- _What is required_
Below are entries; count the lines among them that contain the word "Heavy", and give only the count.

- _Records shown_
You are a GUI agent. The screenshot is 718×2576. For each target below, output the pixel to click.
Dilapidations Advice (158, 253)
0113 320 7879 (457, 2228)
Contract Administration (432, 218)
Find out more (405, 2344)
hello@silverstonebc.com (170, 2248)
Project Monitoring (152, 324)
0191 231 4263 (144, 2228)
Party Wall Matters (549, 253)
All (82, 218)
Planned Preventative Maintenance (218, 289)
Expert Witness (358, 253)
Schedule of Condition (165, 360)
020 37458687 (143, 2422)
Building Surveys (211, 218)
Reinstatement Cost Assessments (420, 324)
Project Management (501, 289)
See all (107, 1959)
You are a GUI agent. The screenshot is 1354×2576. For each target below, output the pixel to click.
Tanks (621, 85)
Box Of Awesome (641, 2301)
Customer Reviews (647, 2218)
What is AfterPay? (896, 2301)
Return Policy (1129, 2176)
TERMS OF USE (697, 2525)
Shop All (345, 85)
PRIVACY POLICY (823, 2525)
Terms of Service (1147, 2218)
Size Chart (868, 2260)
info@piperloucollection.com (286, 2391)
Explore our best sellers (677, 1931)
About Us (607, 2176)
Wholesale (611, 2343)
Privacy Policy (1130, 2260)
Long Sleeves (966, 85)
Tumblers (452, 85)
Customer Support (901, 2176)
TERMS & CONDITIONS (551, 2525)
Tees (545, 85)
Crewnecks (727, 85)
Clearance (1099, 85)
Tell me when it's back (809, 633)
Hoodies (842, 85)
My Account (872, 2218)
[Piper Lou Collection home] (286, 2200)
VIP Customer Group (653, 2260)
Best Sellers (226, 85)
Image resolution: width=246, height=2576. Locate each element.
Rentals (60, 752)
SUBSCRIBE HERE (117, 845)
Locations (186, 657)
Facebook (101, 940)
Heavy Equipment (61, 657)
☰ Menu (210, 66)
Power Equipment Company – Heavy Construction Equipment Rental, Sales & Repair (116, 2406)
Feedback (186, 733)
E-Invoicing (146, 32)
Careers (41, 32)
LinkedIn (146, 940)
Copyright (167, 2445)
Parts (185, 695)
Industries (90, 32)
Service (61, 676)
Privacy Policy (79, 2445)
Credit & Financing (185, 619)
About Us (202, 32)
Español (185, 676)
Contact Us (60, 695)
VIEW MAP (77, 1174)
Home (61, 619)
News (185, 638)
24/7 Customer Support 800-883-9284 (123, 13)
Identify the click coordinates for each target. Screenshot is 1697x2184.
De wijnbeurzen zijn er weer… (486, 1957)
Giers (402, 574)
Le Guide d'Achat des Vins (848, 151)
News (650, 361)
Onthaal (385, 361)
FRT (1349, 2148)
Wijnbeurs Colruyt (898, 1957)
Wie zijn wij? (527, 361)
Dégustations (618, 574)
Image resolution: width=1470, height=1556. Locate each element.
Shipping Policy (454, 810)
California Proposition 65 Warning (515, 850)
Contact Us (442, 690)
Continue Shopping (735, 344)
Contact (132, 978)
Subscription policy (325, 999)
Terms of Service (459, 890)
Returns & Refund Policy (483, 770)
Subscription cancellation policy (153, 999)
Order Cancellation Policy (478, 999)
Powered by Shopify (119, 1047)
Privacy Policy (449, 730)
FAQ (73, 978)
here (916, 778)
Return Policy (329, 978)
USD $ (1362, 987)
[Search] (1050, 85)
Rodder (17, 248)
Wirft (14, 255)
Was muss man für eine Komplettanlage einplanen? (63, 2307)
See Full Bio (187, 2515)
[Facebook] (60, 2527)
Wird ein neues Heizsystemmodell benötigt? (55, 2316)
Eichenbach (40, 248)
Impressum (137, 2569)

- _Response to the exercise_
2